One thing strikes dread in the minds of most women, breast cancer. A diagnosis of breast cancer frequently produces feelings of fear and anger. It can create anxiety in all members of an affected woman's family.
Usually such anxiety stems from a feeling that the woman and her family have no control over the outcome. It leaves them asking, "What can do away with that anxiety?" There is one way to empower both the families and the affected women. Breast cancer education can provide such empowerment. Breast cancer education teaches women what to expect; it often shows them that they have a choice of treatments.
Breast cancer education produces the best results when it helps to transform women. Breast cancer education that creates assertive women allows those women to participate actively in all steps of their treatment. It enables them to ask the physician questions-and even to request a second opinion.
Breast cancer education normally encourages those diagnosed with breast cancer to talk with other women. Breast cancer education therefore helps a woman with breast cancer to find needed support. Women with breast cancer need to make a very personal decision, but they don't need to make that decision on their own.
Sometimes a woman's decision determines whether or not she needs chemotherapy. However, before a woman learns whether or not she will need chemotherapy for breast cancer, she should be meeting with her healthcare team. Most such teams include a surgical oncologist, a medical oncologist, a radiation oncologist and a plastic or reconstructive surgeon. The teams have the responsibility of telling women and their families just exactly what they expect the future to hold for each of the affected women. Breast cancer treatment normally follows a biopsy and blood tests.
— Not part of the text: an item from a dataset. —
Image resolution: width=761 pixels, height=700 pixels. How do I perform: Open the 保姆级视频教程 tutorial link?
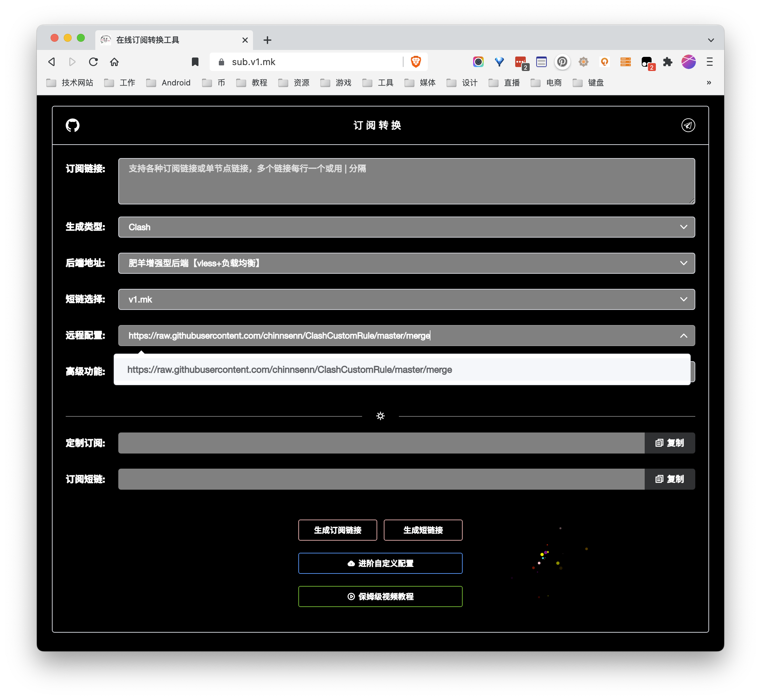[380, 597]
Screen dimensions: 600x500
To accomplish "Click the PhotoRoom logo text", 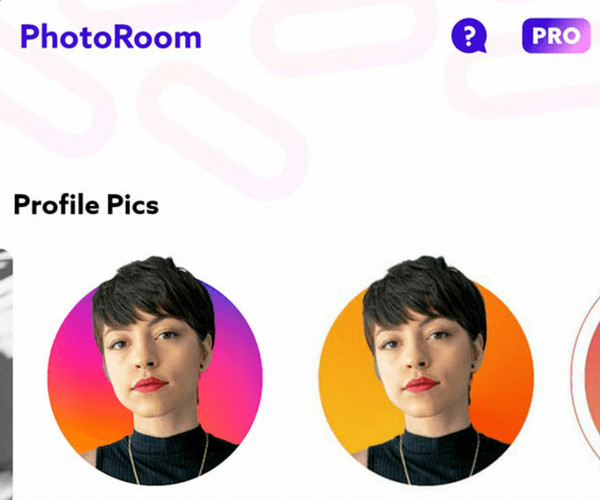I will tap(111, 36).
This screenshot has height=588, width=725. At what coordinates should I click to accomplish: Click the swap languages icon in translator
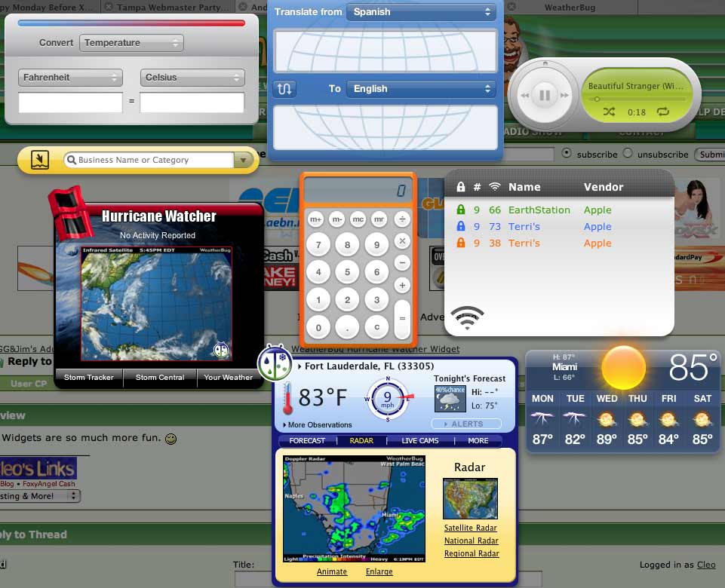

A woman's physician should explain to his anxious female patient the meaning of the results and the significance of the pathology report. This explanation increases in effectiveness if it includes information about the stage of the cancer, information about how aggressively the cancer cells appear to be growing. Such information provides clues concerning what sort of surgical procedure should be used to eradicate the tumor.
The affected woman and her physician should together decide on the most suitable surgical procedure. Regardless of the type of surgery that might be made available to the affected women, breast cancer usually calls for something more. Many women also receive chemotherapy for breast cancer. Such chemotherapy is called an adjuvant therapy.
Chemotherapy kills any cancer cells that might have remained in the woman's body after the surgery. It helps to keep cancer cells from growing and producing a second tumor. Chemotherapy can create the greatest challenges to an affected woman. It can leave a woman sick and exhausted. It calls for continued support from her friends and family. They must help her to focus on the benefits of chemotherapy for breast cancer.